At home there was a special room for me, to compensate, I suppose, for my disappointment. When I say special, I mean it was the same room they put me into in the beginning, but they let me put a window in the wall so that I could look out into Pitt Street. I chose a modern window, steel-framed, and when they put the neon sign out on the front of the building—only a month later—Charles made them design it around my window although Claude Neon, the manufacturers, wanted him to brick it up.

They were so nice to me. They bought me a bed with a drawer under it for my underpants and socks. They built in a cupboard, and then they left me alone. They all had lives of their own, worries, occupations, hobbies, whatever. The bed they bought me was only two foot wide. There was no question of me sharing with Goldstein, not if it was ten foot wide.

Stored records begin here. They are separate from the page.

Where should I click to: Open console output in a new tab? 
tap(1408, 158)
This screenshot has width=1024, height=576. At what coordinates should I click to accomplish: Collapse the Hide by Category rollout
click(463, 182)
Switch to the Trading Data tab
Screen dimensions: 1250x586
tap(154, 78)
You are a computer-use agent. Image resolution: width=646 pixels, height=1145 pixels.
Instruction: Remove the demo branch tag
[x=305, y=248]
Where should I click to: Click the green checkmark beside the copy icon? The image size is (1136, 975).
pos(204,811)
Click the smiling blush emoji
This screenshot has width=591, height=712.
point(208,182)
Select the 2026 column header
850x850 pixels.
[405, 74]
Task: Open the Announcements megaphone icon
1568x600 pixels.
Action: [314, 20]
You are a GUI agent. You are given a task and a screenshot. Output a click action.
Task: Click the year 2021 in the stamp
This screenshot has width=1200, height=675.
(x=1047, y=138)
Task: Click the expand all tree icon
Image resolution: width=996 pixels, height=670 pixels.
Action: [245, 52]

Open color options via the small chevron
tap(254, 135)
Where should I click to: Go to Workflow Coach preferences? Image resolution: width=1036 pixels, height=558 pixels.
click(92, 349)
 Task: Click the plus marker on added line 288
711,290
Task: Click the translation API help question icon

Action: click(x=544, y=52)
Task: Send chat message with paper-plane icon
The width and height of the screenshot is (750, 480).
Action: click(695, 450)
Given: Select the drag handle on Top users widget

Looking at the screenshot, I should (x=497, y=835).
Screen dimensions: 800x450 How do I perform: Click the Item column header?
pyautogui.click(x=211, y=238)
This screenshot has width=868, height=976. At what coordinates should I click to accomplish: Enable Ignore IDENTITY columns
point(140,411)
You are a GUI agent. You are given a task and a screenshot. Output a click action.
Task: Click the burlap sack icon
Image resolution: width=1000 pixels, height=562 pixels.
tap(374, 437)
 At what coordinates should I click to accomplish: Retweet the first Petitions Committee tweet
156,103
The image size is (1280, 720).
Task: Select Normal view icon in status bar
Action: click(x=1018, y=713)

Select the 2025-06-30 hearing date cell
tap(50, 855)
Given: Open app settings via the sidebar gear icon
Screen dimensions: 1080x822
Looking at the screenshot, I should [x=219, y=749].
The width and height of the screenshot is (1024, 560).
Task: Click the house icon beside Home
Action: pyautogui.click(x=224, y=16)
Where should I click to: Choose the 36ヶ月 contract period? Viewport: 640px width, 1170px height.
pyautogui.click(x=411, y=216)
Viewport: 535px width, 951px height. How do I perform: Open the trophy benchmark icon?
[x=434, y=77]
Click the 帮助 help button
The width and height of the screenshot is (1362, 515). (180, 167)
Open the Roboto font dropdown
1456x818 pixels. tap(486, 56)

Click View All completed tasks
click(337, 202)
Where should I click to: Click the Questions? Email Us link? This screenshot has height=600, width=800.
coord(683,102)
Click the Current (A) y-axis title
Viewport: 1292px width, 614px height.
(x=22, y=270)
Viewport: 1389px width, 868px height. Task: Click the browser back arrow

Yes, I blamed her for having my scheme stopped. Yes, I was wrong. Yes, I knew at the time. Yes, I was a cranky, bad-tempered old man. All that much would be clear to you anyway. Goldstein, to top it all, had problems of her own and very shortly afterwards she moved out to be an independent woman on her ten pounds a week. As to whether she got leeches on her legs or frostbite on her hands, I have no idea.